Exercise –
What you give back must match the data exactly, minus the pictures.

*** Block opens ***

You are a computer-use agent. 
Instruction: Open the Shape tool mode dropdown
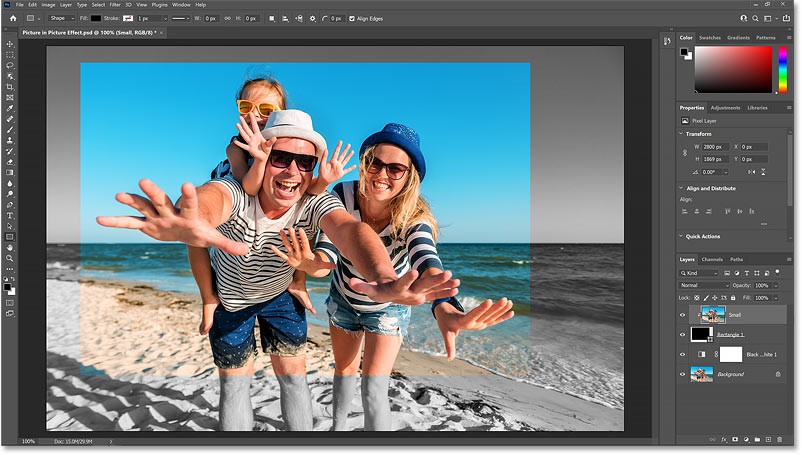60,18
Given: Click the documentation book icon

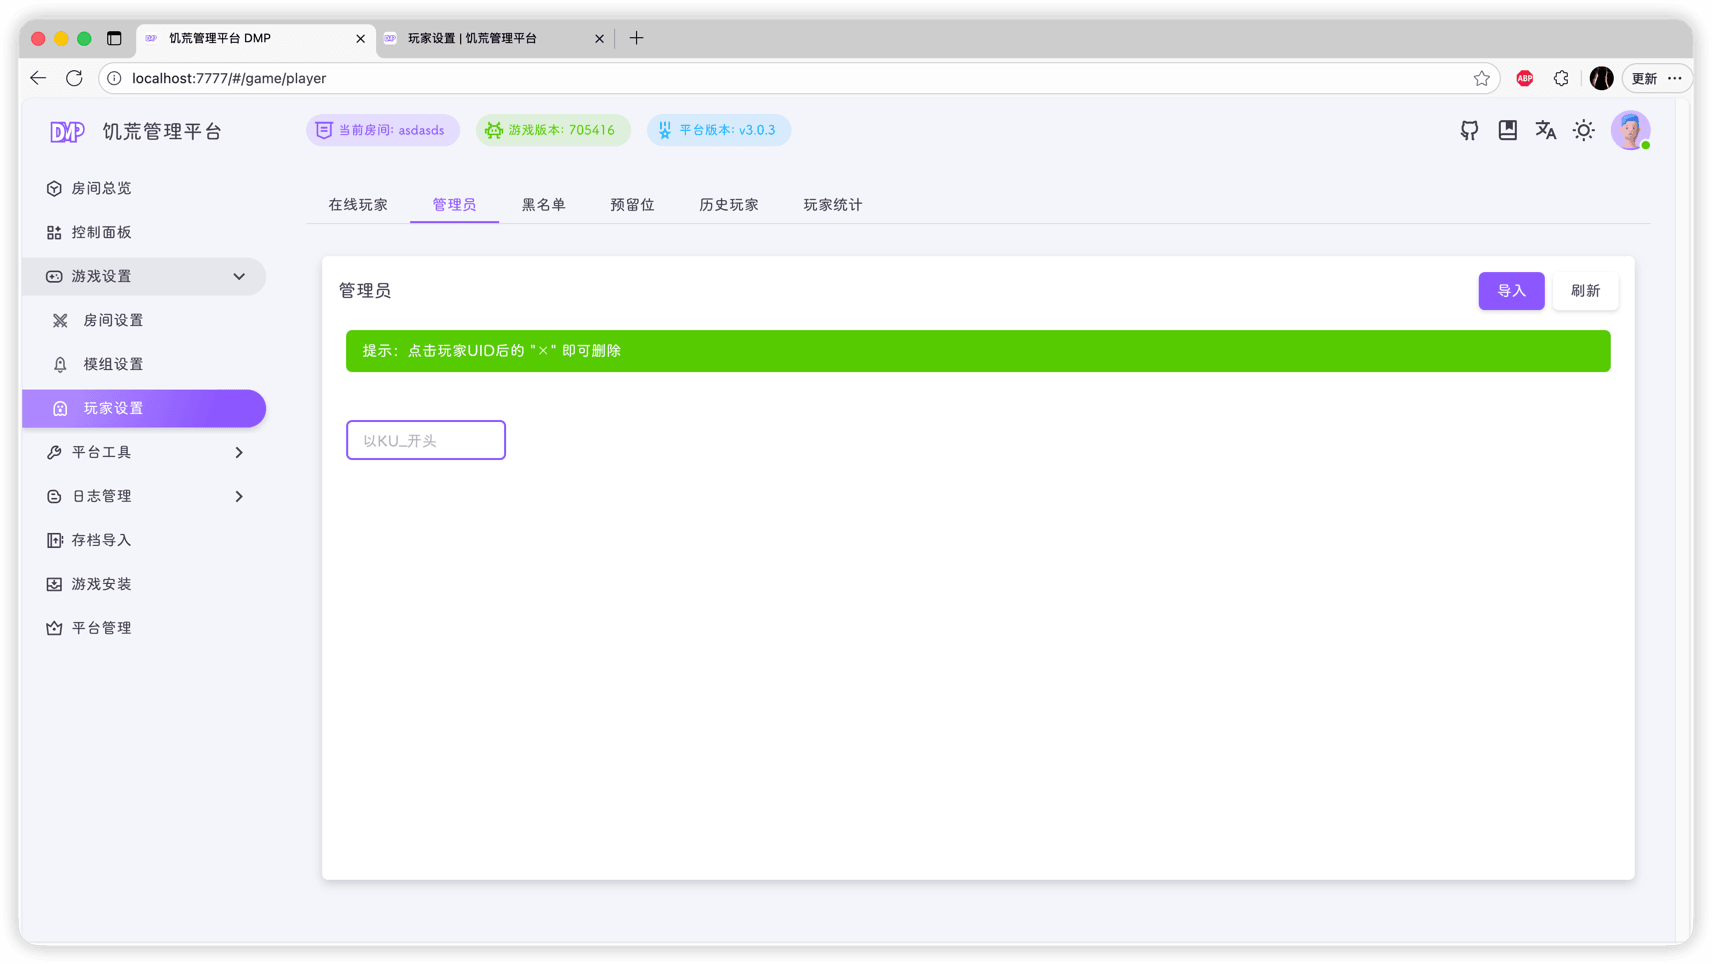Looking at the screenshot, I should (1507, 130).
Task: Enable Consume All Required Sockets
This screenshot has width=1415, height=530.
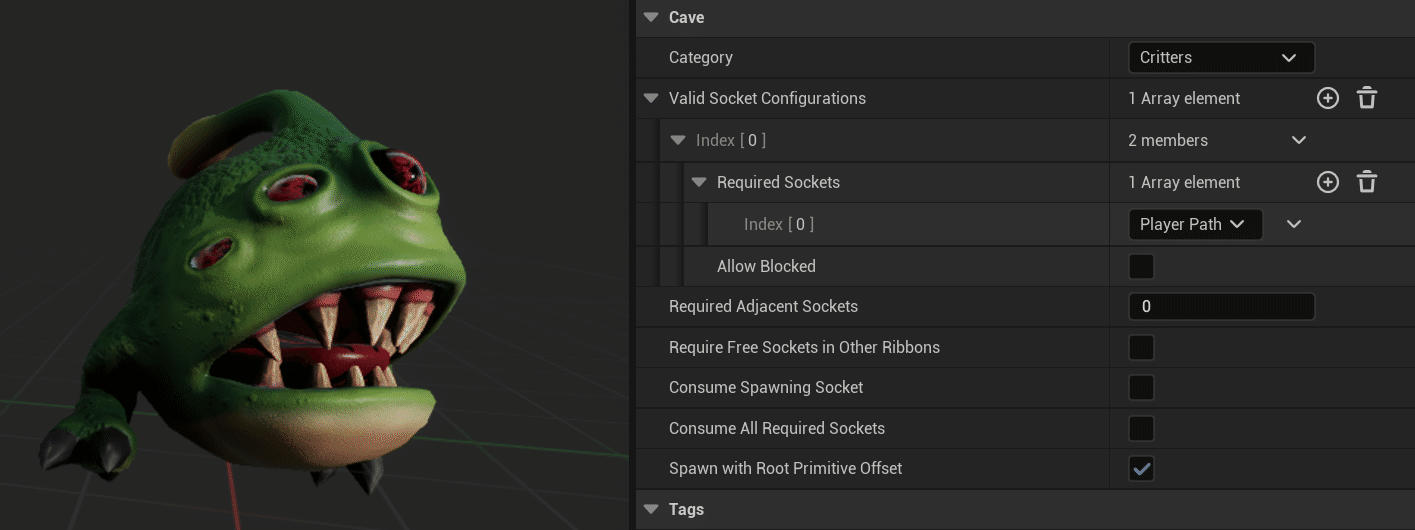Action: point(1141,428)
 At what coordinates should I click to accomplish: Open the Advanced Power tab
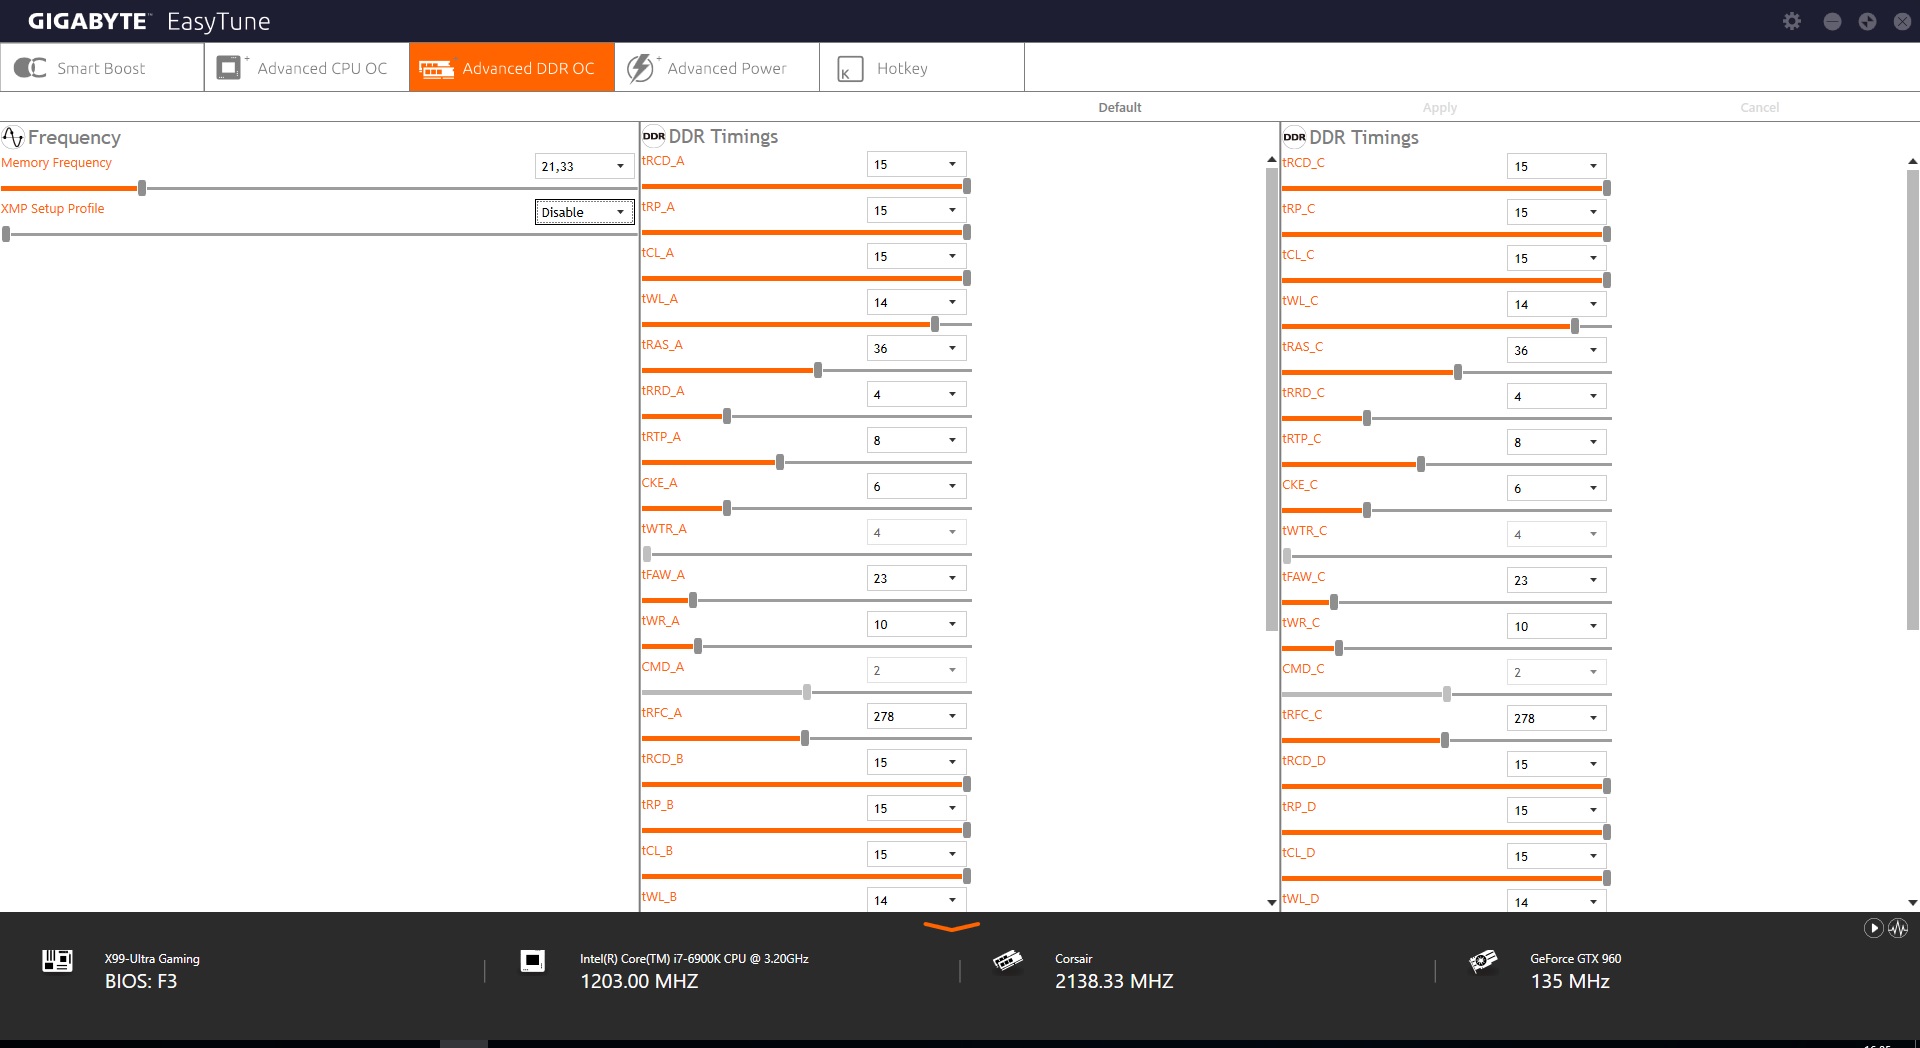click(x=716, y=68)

*** Block closes ***

Finished exercise –
You are a computer-use agent. 
Instruction: Open the Shape tool mode dropdown
60,18
Given: Click the documentation book icon

Looking at the screenshot, I should (1507, 130).
Task: Enable Consume All Required Sockets
This screenshot has width=1415, height=530.
Action: point(1141,428)
 At what coordinates should I click to accomplish: Open the Advanced Power tab
click(x=716, y=68)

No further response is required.